For this reason, all free mineral acids are poisons to those who have a lithic acid diathesis; they may even create it where it did not previously exist. Hence the iniquity of cheapening the manufacture of lemonade, ginger-beer, &c., by using dilute sulphuric or hydrochloric acid as a substitute for citric or tartaric acid. I shall presently come to the cookery of wines, and have something to say about the mineral acids used in producing the choicer qualities of some very ‘dry,’ high-priced samples which, according to my view of the subject, have caused the operations of lithotomy and lithotrity to be included among the luxuries of the rich.
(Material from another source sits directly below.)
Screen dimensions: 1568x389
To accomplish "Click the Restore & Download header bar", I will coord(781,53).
It should be understood that when I recommended the use of bicarbonate of potash for the solution of casein, all these principles were kept in view, including the objection to the bicarbonate itself. In the case of the cheese, the quantity recommended was based on an estimate of the quantity of lactic acid existing in the cheese and capable of leaving the casein to go over to the potash. In the case of the peas the quantity is difficult to estimate, owing to its variability. The more correct determination of such quantities is among the objects of further research to which I have before alluded.
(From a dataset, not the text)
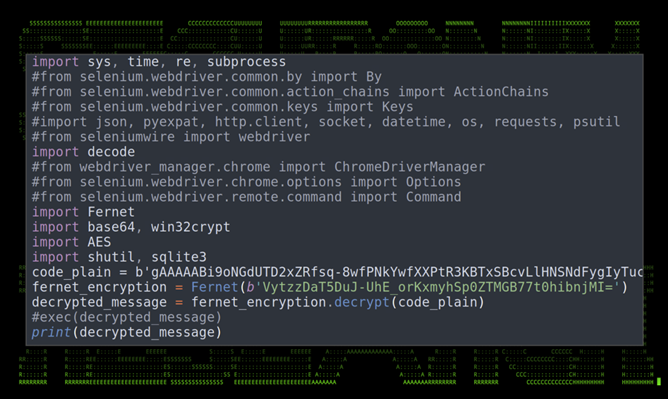Click 'AES' in the 'import AES' line
The image size is (668, 399).
(x=99, y=242)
Speaking generally it is not to the laboratory of the chemist that we should go for our potash salts, but to the laboratory of nature, and more especially to that of the vegetable kingdom. They exist in the green parts of all vegetables. This is illustrated by the manufacture of commercial potash from the ashes of the twigs and leaves of timber trees. The more succulent the vegetable the greater the quantity of potash it contains, though there are some minor exceptions to this. As I have already stated, we extract and waste a considerable proportion of these salts when we boil vegetables and throw away the potage, which our wiser and more thrifty neighbours add to their every-day menu. When we eat raw vegetables, as in salads, we obtain all their potash.

Fruits generally contain important quantities of potash salts, and it is upon these especially that the possible victims of lithic acid should rely. Lemons and grapes contain them most abundantly. Those who cannot afford to buy these as articles of daily food may use cream of tartar, which, when genuine, is the natural salt of the grape, thrown down in the manner I shall describe when on the subject of the cookery of wines.
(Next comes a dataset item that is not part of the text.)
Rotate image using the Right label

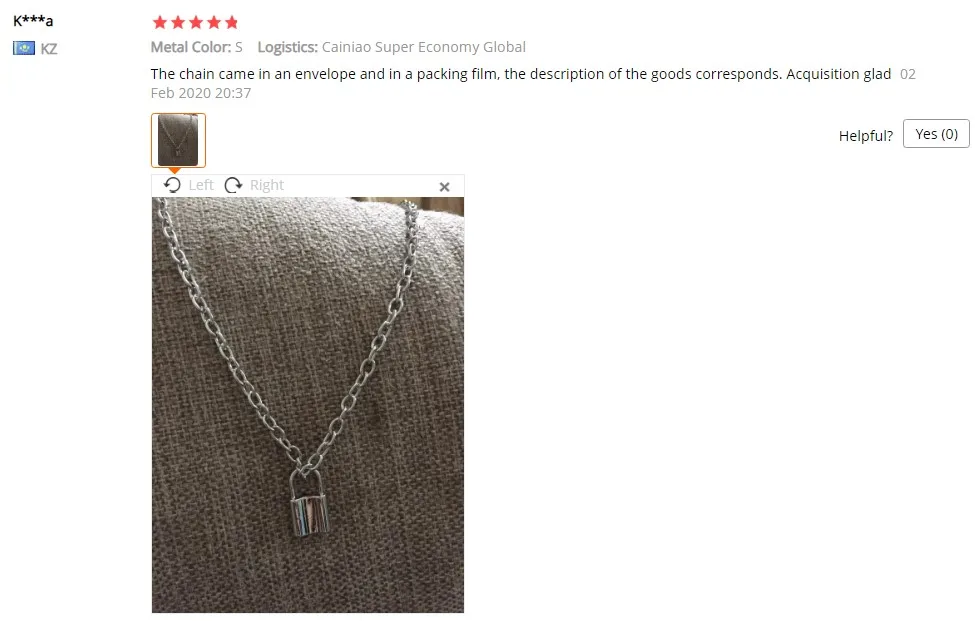coord(267,185)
At the risk of being accused of presumption, I must here protest, as a chemist, against one of ‘the fallacies of the faculty,’ or of certain members of the faculty, viz. that of indiscriminately prohibiting to gouty and rheumatic patients the use of acids or anything having an acid taste.

This has probably arisen from experience of the fact that mineral acids do serious mischief, and that alkaline carbonate of potash affords relief. The difference between the organic acids, which are decomposed in the manner I have described, and the fixed composition of the mineral acids, does not appear to have been sufficiently studied by those who prohibit fruit and vegetables on account of their acidity. It must never be forgotten that nearly all the organic compounds of potash, as they exist in vegetables and fruit, are acid. It may be desirable, in some cases, to add a little bicarbonate of potash to neutralise this excess of acid and increase the potash supply. I have found it advantageous to throw a half-saltspoonful of this into a tumbler of water containing the juice of a lemon, and have even added it to stewed or baked rhubarb and gooseberries. In these it froths like whipped cream, and diminishes the demand for sugar, an excess of which appears to be mischievous to those who require much potash.

I must conclude this sermon on the potash text by adding that it is quite possible to take an excess of this solvent. Such excess is depressing; its action is what is called ‘lowering.’ I will not venture upon an explanation of the rationale of this lowering, or discuss the question of whether or not the blood is made watery, as sometimes stated.

Intimately connected with this part of my subject is another vegetable principle that I have not yet named. This is vegetable jelly, or pectin, the jelly of fruits, of turnips, carrots, parsnips, &c. Fremy has named it pectose. Like the saline juices of meat it is very little changed by cookery. An acid may be separated from it which has been named ‘pectic acid,’ the properties and artificial compounds of which appear to me to suggest the theory that the natural jelly of fruits largely consists of compounds of this acid with potash or soda or lime. We all know the appearance and flavour of currant jelly, apple jelly, &c., which are composed of natural vegetable jelly plus sugar.